The function in plants for the enormous number of ubiquitin ligases within the RING-H2 class awaits unraveling. A two-hybrid screening detected interaction between a NAC (NAM/ATAF1/2/CUC2) transcription factor and the RING-H2 protein RHA2a (Greve et al. 2003). It was inferred that RHA2a regulates the activity of the NAC transcription factor since expression of β-glucuronidase fusions of both proteins colocalized to the nucleus. RHA2a is highly related to the ATL family but it lacks the highly conserved proline residue located at the central region of the RING-H2 domain (see P residue in Fig. 1).

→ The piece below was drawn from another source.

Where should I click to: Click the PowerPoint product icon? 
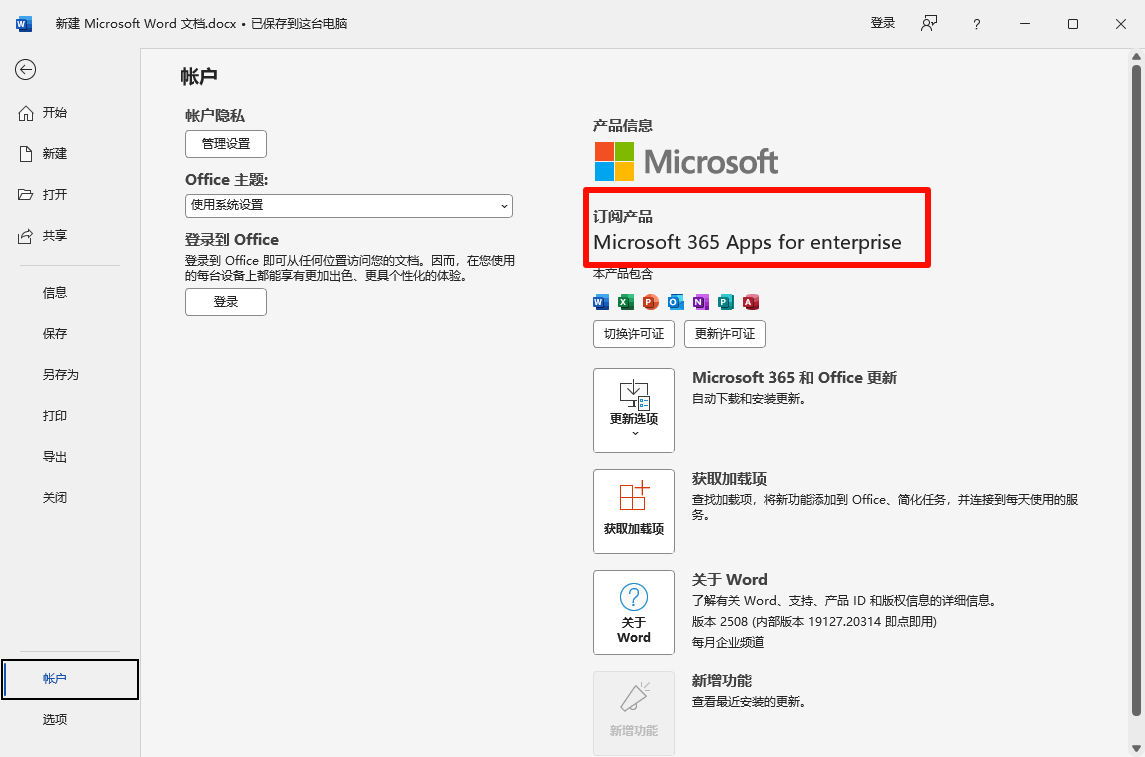point(650,302)
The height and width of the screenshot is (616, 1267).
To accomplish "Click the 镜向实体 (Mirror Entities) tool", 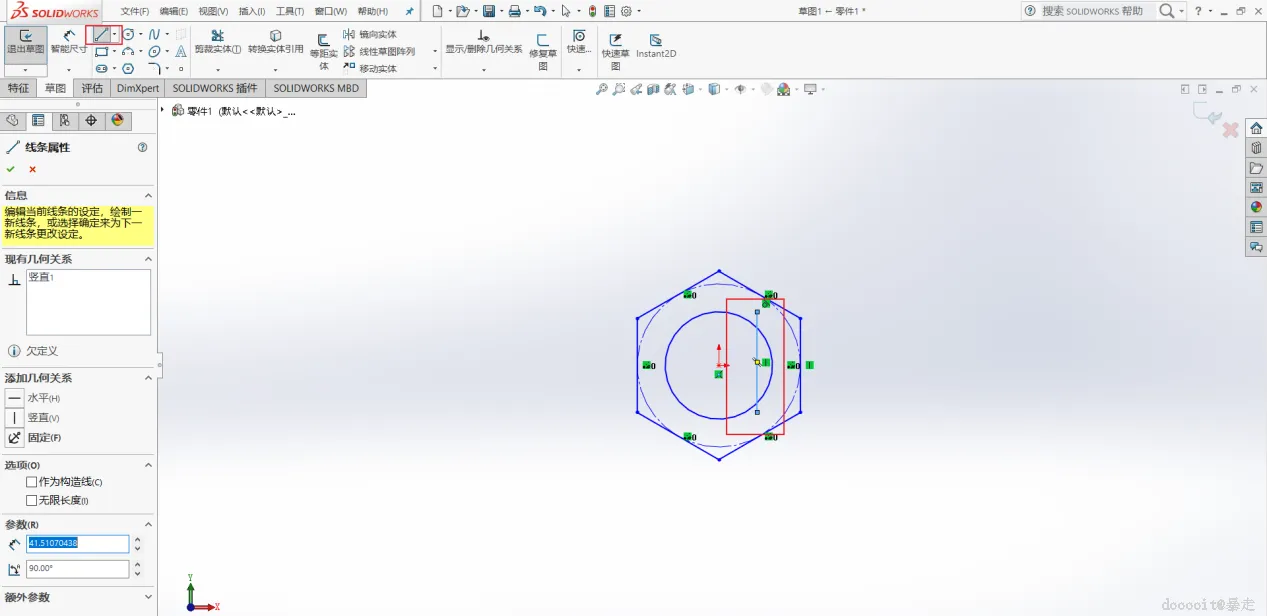I will point(370,34).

Indeed, RHA2a containing a mutation that adds the proline residue partially abolishes the interaction with the NAC transcription factor, indicating that this residue is important for recognition (Greve et al. 2003). Further analysis of plant lines carrying a mutation in more than one ATL, analysis of the ectopic expression of ATL genes, and the search for possible targets of the putative ubiquitin ligases will help to unravel the role of this multigene family during the plant life cycle.